Councillor Tania Fernandes Anderson

Mayor Michelle Wu’s $4.2 billion operating budget for fiscal year 2024, which starts on July 1, is set to go into effect without a significant markup from the City Council.

The 12 councillors spent 7.5 hours deliberating, recessing and chiding each other on Wednesday as they attempted five times to override Wu’s various budget vetoes. Only one override cleared the two-thirds vote needed, and it was of dubious legality.

The one successful override seeks to set aside $584,000 to fund a salary increase for municipal security officers.

A Wu spokesperson said the budget, as it stands, funds core city services and public safety, invests in infrastructure and aims to “make Boston the best place in the country to raise a family.” The budget, as Wu originally proposed, expands hours at libraries over the weekends and adds senior programming at community centers, among other investments.

But, the spokesman added, the administration is “reviewing the legal validity of the override provision, as the Boston City Charter places the authority to contract with municipal unions solely with the Administration, and not in the purview of the Council.”

At an unrelated event in West Roxbury, Wu told reporters her administration is negotiating a contract with the municipal security officers and the budget isn’t the venue to determine salary increases. Under the city charter, councillors can vote on a contract once it’s settled, and cannot get involved beforehand.

During the Council’s Wednesday debate, which stretched into the evening hours, Roxbury Councillor Tania Fernandes Anderson, chair of the Council’s budget-writing Ways and Means Committee, proposed the money for municipal officers come from the Boston Police Department’s budget.

That prompted Dorchester Councillor Frank Baker to propose a rewrite, with the $584,000 coming from municipal officers’ overtime budget instead. Earlier in the meeting, he angrily protested the money coming from Boston Police Department, and said councillors were acting like pigs.

After proposing his rewrite, he added, “I’m not a lawyer, I’m not whatever.”

Fernandes Anderson defended her budget process and noted that Baker was not reprimanded by City Council President Ed Flynn for calling councillors “pigs.”

Fernandes Anderson, who said she received verbal abuse and death threats in the last few weeks after proposing to cut Boston Police’s budget by tens of millions of dollars, ultimately agreed to Baker’s amendment.

The other overrides failed because they did not get the eight votes required, as progressives were divided over the proposals, and moderates and conservatives were united in opposition.

Before the 2021 expansion of their budgetary powers, councillors could only approve, reject or reduce whatever the mayor proposed. Now they can amend it, but any additions must be offset by a reduction somewhere else. Vast swathes remain untouchable, including the $1.4 billion budget for public schools and fixed costs such as pensions and debt service, according to independent budget analysts. That left $1.8 billion in accounts for councillors to amend in the fiscal year 2024 budget, according to the Boston Municipal Research Bureau.

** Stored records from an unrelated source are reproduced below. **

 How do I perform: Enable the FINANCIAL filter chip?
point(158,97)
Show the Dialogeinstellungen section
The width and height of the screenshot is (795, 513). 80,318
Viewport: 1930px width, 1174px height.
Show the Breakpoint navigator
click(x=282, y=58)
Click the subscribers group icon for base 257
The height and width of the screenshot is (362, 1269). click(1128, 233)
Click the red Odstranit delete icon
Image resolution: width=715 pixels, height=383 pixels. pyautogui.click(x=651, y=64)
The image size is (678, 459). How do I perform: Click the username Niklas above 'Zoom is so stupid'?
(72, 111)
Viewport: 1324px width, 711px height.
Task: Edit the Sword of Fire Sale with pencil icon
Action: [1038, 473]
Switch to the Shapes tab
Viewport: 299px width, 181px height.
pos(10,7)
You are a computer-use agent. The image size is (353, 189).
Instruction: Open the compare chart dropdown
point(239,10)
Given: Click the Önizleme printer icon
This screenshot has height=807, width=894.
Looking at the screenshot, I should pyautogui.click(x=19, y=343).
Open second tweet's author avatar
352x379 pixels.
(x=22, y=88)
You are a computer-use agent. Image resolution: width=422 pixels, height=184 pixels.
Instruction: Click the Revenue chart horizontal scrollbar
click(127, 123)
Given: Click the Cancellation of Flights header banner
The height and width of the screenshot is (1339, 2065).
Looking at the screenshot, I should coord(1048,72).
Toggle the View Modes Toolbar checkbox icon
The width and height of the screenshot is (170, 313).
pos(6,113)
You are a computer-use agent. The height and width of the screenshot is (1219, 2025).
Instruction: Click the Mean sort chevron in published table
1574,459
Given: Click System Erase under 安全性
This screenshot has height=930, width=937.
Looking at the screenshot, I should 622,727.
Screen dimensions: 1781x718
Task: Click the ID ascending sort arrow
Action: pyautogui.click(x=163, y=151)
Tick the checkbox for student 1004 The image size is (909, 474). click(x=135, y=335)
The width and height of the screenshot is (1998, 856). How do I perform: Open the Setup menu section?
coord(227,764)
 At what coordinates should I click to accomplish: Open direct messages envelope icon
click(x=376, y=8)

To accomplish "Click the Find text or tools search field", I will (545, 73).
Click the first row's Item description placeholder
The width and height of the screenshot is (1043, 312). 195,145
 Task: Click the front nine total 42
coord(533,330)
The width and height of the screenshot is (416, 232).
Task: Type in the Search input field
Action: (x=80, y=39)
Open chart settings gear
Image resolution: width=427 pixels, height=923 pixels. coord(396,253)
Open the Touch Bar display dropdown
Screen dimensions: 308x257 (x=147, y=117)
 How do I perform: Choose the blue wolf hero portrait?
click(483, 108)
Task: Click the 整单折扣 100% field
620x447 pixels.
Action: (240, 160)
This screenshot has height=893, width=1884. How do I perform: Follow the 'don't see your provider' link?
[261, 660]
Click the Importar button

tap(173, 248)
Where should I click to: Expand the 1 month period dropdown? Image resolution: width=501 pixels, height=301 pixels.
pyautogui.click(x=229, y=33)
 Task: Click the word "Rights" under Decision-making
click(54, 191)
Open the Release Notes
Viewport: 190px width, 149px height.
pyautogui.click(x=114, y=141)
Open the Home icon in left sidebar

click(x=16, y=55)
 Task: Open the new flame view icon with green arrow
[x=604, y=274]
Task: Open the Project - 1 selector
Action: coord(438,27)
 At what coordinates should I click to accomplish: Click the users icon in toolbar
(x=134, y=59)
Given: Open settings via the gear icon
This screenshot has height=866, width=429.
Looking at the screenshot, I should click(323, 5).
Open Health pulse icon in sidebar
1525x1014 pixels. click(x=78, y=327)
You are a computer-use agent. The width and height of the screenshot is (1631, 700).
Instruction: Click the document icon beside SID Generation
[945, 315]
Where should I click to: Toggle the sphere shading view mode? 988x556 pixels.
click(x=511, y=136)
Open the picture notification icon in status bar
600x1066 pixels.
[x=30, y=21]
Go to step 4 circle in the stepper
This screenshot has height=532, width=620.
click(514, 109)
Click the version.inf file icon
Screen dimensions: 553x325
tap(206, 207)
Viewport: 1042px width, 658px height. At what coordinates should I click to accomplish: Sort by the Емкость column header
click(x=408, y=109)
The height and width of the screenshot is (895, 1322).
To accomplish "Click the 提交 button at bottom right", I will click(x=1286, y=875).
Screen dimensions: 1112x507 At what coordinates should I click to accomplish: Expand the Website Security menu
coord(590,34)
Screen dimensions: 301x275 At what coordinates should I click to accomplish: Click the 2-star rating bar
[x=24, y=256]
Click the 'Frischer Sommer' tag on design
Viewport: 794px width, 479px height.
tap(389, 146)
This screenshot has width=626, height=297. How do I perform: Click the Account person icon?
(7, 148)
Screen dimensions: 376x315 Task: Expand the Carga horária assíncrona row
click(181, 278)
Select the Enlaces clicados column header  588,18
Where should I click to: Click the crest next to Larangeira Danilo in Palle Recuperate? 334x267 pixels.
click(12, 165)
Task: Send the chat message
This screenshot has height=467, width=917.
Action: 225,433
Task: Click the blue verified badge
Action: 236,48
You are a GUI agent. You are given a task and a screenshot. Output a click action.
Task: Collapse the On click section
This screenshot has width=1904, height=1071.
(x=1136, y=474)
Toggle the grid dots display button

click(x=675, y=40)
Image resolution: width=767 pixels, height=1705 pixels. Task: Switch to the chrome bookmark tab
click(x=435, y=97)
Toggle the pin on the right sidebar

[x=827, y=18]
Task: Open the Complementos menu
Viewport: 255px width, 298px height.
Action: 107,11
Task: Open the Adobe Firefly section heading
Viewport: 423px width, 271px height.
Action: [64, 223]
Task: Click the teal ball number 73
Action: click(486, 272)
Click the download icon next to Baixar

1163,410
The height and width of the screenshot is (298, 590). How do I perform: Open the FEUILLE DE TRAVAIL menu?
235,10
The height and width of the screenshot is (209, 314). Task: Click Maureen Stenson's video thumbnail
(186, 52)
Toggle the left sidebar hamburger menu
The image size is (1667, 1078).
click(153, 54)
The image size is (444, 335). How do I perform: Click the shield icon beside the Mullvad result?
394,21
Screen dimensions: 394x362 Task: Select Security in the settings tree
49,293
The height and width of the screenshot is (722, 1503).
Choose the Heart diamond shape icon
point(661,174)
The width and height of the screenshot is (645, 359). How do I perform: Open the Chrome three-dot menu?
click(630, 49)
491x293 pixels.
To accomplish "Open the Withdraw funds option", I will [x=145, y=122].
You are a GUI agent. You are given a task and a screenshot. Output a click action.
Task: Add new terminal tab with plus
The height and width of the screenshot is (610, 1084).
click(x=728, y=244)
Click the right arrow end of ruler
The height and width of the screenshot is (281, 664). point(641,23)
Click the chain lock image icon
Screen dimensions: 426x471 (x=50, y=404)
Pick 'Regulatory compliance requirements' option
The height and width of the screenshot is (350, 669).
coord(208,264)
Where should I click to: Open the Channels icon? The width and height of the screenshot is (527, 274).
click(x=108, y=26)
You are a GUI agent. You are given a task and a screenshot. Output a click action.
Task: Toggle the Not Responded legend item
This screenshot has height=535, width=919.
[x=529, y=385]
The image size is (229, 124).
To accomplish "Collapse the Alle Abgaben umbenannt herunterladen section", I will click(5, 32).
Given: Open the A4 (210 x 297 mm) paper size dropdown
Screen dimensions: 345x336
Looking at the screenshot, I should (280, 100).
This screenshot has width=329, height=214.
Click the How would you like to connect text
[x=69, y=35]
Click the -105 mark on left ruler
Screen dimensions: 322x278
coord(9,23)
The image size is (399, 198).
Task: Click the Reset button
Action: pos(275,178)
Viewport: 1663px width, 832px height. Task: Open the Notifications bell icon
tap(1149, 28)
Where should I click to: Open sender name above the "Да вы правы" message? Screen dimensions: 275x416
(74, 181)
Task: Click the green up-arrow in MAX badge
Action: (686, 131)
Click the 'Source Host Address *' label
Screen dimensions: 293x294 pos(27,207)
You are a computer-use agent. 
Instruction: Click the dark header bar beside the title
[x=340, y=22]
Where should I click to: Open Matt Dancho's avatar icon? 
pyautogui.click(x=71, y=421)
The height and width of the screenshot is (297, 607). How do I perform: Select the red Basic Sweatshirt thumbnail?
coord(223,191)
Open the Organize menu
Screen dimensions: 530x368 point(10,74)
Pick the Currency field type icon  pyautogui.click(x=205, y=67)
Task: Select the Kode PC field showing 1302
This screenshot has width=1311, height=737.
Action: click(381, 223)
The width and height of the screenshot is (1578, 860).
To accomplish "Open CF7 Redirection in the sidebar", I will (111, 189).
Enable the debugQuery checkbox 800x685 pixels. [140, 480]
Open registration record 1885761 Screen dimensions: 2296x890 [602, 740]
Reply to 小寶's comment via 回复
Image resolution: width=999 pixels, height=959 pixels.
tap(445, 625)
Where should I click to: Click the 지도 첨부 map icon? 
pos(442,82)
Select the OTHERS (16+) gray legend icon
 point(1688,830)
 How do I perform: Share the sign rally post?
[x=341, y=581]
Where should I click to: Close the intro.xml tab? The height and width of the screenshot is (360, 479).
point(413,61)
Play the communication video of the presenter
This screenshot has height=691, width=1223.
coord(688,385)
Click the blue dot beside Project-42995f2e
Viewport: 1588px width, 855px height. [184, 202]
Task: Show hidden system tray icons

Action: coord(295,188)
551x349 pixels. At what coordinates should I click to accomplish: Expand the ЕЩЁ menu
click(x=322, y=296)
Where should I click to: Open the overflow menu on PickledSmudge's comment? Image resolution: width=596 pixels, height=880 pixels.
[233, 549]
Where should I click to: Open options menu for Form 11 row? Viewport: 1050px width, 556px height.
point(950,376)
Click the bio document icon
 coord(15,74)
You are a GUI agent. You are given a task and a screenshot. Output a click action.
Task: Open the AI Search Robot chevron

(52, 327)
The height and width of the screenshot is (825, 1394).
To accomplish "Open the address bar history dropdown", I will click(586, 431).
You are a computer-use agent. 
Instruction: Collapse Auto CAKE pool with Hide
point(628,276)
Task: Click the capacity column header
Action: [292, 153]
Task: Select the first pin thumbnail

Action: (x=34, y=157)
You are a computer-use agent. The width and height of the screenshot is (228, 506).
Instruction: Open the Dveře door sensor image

Fernandes Anderson first proposed $75 million in budget amendments, with more than $40 million coming from Boston Police accounts. That eventually shrank to $53 million in amendments, with a $31 million cut to police, before councillors voted to send their changes to her desk. The proposal also cut from accounts for public libraries and veterans.

Wu rejected many of the amendments days later, calling the cut to police “illusory” because city officials are “obligated to cover salary and overtime expenses incurred by the department.” The Wu administration has pursued reforms through police contract negotiations, but public safety unions have historically resisted attempts at reform and continue to do so.

A similar budget fight played out in 2022, the first year councillors had the expanded powers. Councillors sought to cut police overtime despite the law calling for it to be paid out. Wu vetoed that effort as well, saying it was a “false reduction.”

On Wednesday, as the budget debate was getting underway, Fernandes Anderson asked colleagues and constituents to refrain from using violent language and coordinating police officers in response to the proposed cuts.

“I’d like to remind the public I am just a regular person,” said Fernandes Anderson, who is the Council’s first Muslim American.

Referring to the various disagreements councillors have had over the last two years, she said, “some people are more conservative and some are more progressive, that’s all.”